## Testo fornito:
########################################

Sembra tornato il clima della guerra fredda
Politici, giornalisti, attivisti per i diritti umani, dissidenti arrestati per le loro idee: sono i detenuti nelle carceri russe che Mosca ha liberato nell’ambito di un maxi-scambio di prigionieri, avvenuto tra Russia e diversi Paesi occidentali, fra cui gli Stati Uniti, con la mediazione e il coordinamento della Turchia di Erdogan.
La trattativa, fortemente voluta dall’amministrazione Usa di Joe Biden e resa possibile anche grazie al ruolo determinante della Germania, ha riguardato 24 persone, oltre a due bambini: in totale 26 detenuti nelle carceri di sette diversi Paesi, Stati Uniti, Germania, Polonia, Slovenia, Norvegia, Russia e Bielorussia.
Ad aver recuperato la libertà è stato Evan Gershkovich, il 32enne giornalista americano del Wall Street Journal, il primo giornalista occidentale imprigionato in Russia per spionaggio dall’epoca sovietica.
Proveniente da una famiglia ebrea, originario del New Jersey, dopo l’invasione russa dell’Ucraina aveva deciso di continuare il suo lavoro nel Paese.
Accusato di aver raccolto informazioni su una fabbrica di carri armati russi per conto della CIA, cosa che sia lui che il suo giornale che Washington hanno sempre negato, il 19 luglio è stato condannato a 16 anni di carcere in un processo sommario a porte chiuse.
Ad essere stati rilasciati da Mosca anche diversi nomi noti di attivisti legati ad Alexei Navalny, l’avvocato, attivista e politico, principale oppositore di Putin, morto lo scorso 16 febbraio in una colonia penale a regime severo in Siberia dove era stato trasferito.
Fra questi, Lilia Tchanycheva, 42 anni, ex coordinatrice della squadra di Navalny negli Urali, è stata condannata a nove anni e mezzo di carcere per “estremismo”.
E poi il 41enne Ylia Yashin. Oppositore di Putin, ha guidato il Partito Repubblicano della Russia dal 2012 al 2016. Membro del Parlamento comunale di Mosca e molto attivo al fianco di Navalny, era stato condannato alla fine del 2022 a otto anni e mezzo di carcere con l’accusa di “diffusione di false informazioni” sulle forse armate in merito al terribile massacro di civili nella cittadina ucraina di Bucha.
È uscito dal carcere anche Vladimir Kara-Murza, 42 russo-britannico, condannato nell’aprile 2023 a 25 anni di carcere per “tradimento” e diffusione di “false informazioni” sul conflitto in Ucraina.

########################################

## Dati archiviati:
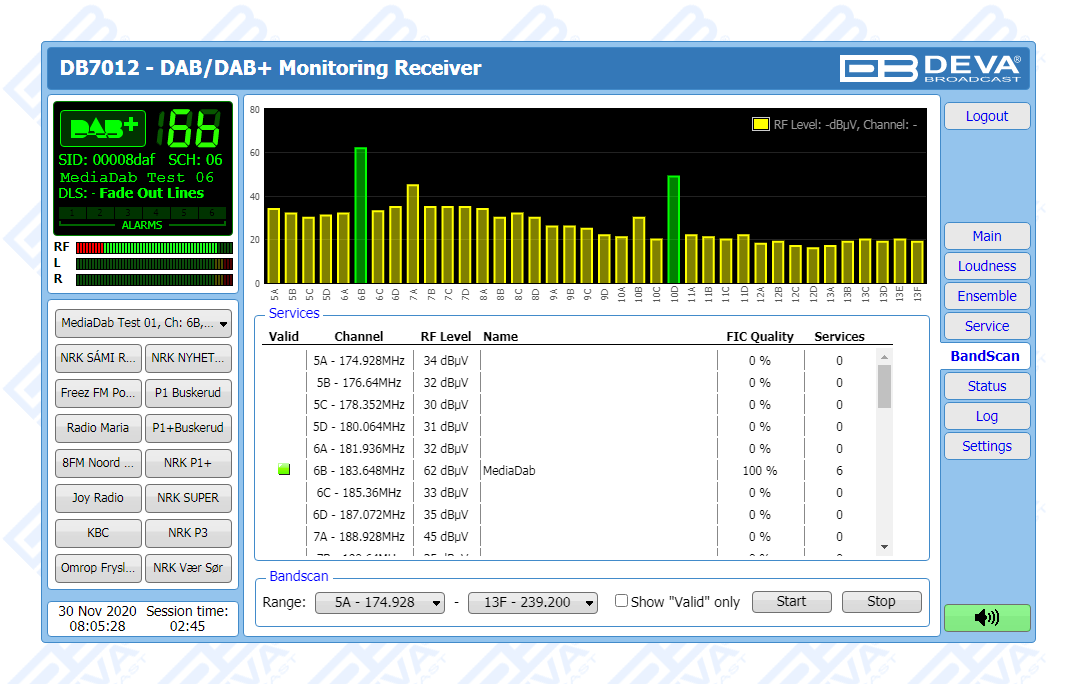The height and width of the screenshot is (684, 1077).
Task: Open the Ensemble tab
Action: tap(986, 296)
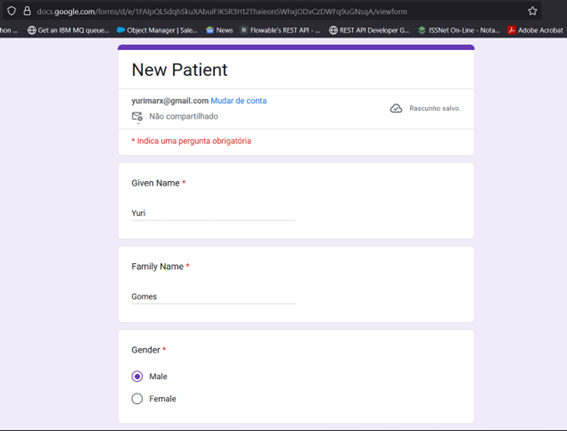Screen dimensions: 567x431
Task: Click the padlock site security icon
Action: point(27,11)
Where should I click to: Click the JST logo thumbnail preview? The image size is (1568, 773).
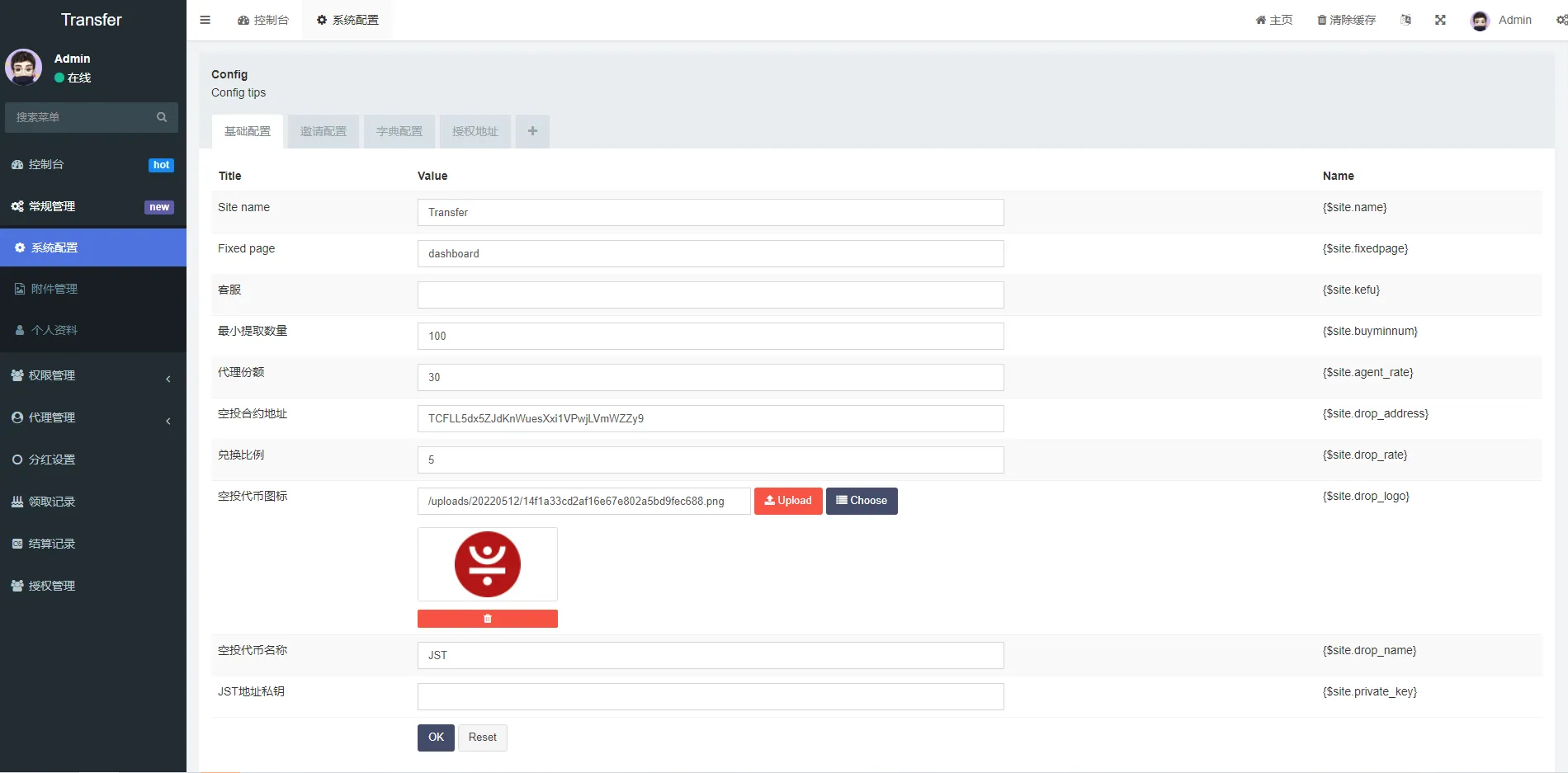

########################################

## Consegna A:
In base all'articolo sullo scambio di prigionieri, spieghi in una-tre frasi di che cosa era accusato Evan Gershkovich e quale condanna ha ricevuto.
## Consegna B:
Scriva il seguito dell'articolo sullo scambio di prigionieri tra la Russia e i Paesi occidentali, partendo dopo l'ultima frase riportata.
I dati non hanno alcun ruolo in questa attività.

## Risposta scritta A:
Evan Gershkovich era accusato di aver raccolto informazioni su una fabbrica di carri armati russi per conto della CIA. Lui, il suo giornale e Washington hanno sempre negato l'accusa. Il 19 luglio è stato condannato a 16 anni di carcere in un processo sommario a porte chiuse.

## Risposta scritta B:
E ancora, Oleg Orlov, 71enne biologo, politico, attivista, presidente di Memorial, l’associazione impegnata a difesa dei diritti umani premiata con il Nobel per la pace nel 2022.
Era stato condannato a fine febbraio a due anni e mezzo di carcere per aver ripetutamente denunciato l’offensiva russa in Ucraina.
La sentenza era poi stata confermata a luglio.
Fra i prigionieri rilasciati dall’Occidente, c’è Vadim Krassikov, che era stato condannato il 15 dicembre del 2021 a Berlino all’ergastolo per l’omicidio di un georgiano della minoranza cecena che aveva combattuto contro le forze russe tra il 2000 e il 2004.
E poi Pavel Roubtsov: arrestato dai servizi segreti polacchi vicino al confine ucraino il 28 febbraio 2022, era stato accusato di essere una spia di Mosca.
Roubtsov ha anche la nazionalità spagnola, con il nome di Pablo Gonzalez, e ha lavorato come giornalista.
Lo scambio dei prigionieri è avvenuto all’aeroporto di Ankara, sotto il controllo dei servizi segreti turchi.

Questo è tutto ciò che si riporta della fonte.